Load libraries. example requires the following packages (available on CRAN):
library(dplyr)
library(purrr)
library(RcppRoll) # to calculate rolling mean
Example data with 3 subjects, and repeated measurements over time:
test <- data_frame(
id= rep(1:3, each=20),
time = rep(1:20, 3),
var1 = rnorm(60, mean=10, sd=3),
var2 = rnorm(60, mean=95, sd=5)
)
Store the data as nested dataframe:
t_nest <- test %>% nest(-id)
id data
<int> <list>
1 1 <tibble [20 x 3]>
2 2 <tibble [20 x 3]>
3 3 <tibble [20 x 3]>
Perform calculations. I will calculate multiple new variables based on the data, although a solution for just one could be expanded later.
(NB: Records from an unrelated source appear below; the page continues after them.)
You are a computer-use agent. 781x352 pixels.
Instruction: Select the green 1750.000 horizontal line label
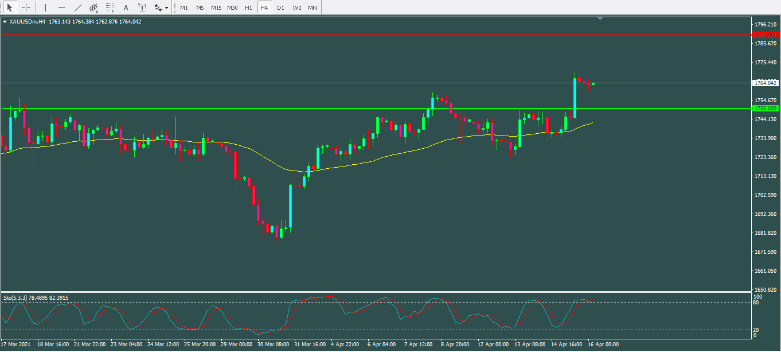(765, 108)
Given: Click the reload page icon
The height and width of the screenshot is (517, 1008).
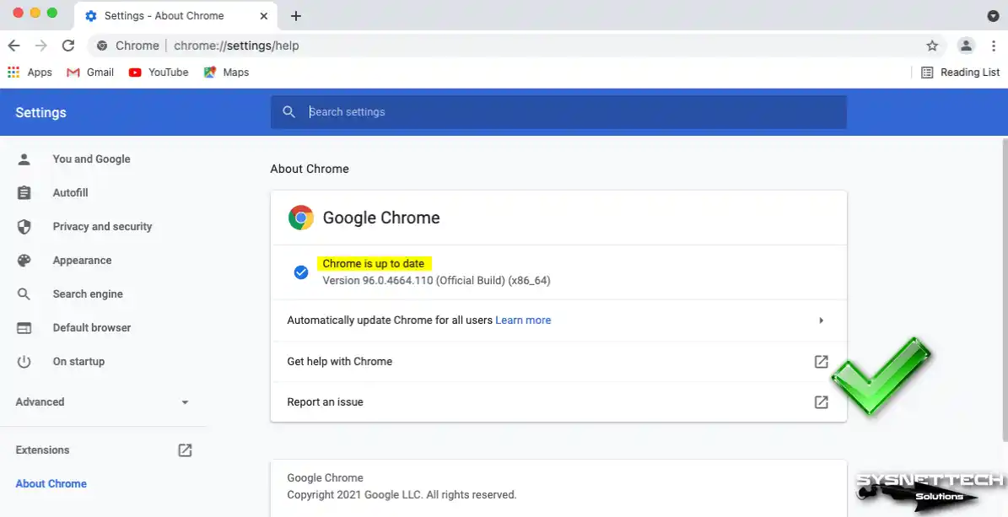Looking at the screenshot, I should coord(68,46).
The result of each calculation will be a numeric vector, same length as the input (n=20):
t1 <- t_nest %>%
mutate(var1_rollmean4 = map(data, ~RcppRoll::roll_mean(.$var1, n=4, align="right", fill=NA)),
var2_delta4 = map(data, ~(.$var2 - lag(.$var2, 3))*0.095),
var3 = map2(var1_rollmean4, var2_delta4, ~.x -.y))
id data var1_rollmean4 var2_delta4 var3
<int> <list> <list> <list> <list>
1 1 <tibble [20 x 3]> <dbl [20]> <dbl [20]> <dbl [20]>
2 2 <tibble [20 x 3]> <dbl [20]> <dbl [20]> <dbl [20]>
3 3 <tibble [20 x 3]> <dbl [20]> <dbl [20]> <dbl [20]>
my solution is to unnest this data, and then nest again. There doesn't seem to be anything wrong with this, but seems like a better solution may exist.
t1 %>% unnest %>%
nest(-id)
id data
<int> <list>
1 1 <tibble [20 x 6]>
2 2 <tibble [20 x 6]>
3 3 <tibble [20 x 6]>
This other solution (from SO 42028710) is close, but not quite because it is a list rather than nested dataframes:
map_df(t_nest$data, ~ mutate(.x, var1calc = .$var1*100))
I've found quite a bit of helpful information using the purrr Cheatsheet but can't quite find the answer.
You can wrap another mutate when mapping through the data column and add the columns in each nested tibble:
t11 <- t_nest %>%
mutate(data = map(data,
~ mutate(.x,
var1_rollmean4 = RcppRoll::roll_mean(var1, n=4, align="right", fill=NA),
var2_delta4 = (var2 - lag(var2, 3))*0.095,
var3 = var1_rollmean4 - var2_delta4
)
))
t11
# A tibble: 3 x 2
# id data
# <int> <list>
#1 1 <tibble [20 x 6]>
#2 2 <tibble [20 x 6]>
#3 3 <tibble [20 x 6]>
unnest-nest method, and then reorder the columns inside:
nest_unnest <- t1 %>%
unnest %>% nest(-id) %>%
mutate(data = map(data, ~ select(.x, time, var1, var2, var1_rollmean4, var2_delta4, var3)))
identical(nest_unnest, t11)
# [1] TRUE
It seems like for what you're trying to do, nesting is not necessary
library(tidyverse)
library(zoo)
test %>%
group_by(id) %>%
mutate(var1_rollmean4 = rollapplyr(var1, 4, mean, fill=NA),
var2_delta4 = (var2 - lag(var2, 3))*0.095,
var3 = (var1_rollmean4 - var2_delta4))
# A tibble: 60 x 7
# Groups: id [3]
# id time var1 var2 var1_rollmean4 var2_delta4 var3
# <int> <int> <dbl> <dbl> <dbl> <dbl> <dbl>
# 1 1 1 9.865199 96.45723 NA NA NA
# 2 1 2 9.951429 92.78354 NA NA NA
# 3 1 3 12.831509 95.00553 NA NA NA
# 4 1 4 12.463664 95.37171 11.277950 -0.10312483 11.381075
# 5 1 5 11.781704 92.05240 11.757076 -0.06945881 11.826535
# 6 1 6 12.756932 92.15666 12.458452 -0.27064269 12.729095
# 7 1 7 12.346409 94.32411 12.337177 -0.09952197 12.436699
# 8 1 8 10.223695 100.89043 11.777185 0.83961377 10.937571
# 9 1 9 4.031945 87.38217 9.839745 -0.45357658 10.293322
# 10 1 10 11.859477 97.96973 9.615382 0.34633428 9.269047
# ... with 50 more rows
Edit You could nest the result with %>% nest(-id) still
If you still prefer to nest or are nesting for other reasons, it would go like
t1 <- t_nest %>%
mutate(data = map(data, ~.x %>% mutate(...)))
That is, you mutate on .x within the map statement. This will treat data as a data.frame and mutate will column-bind results to it.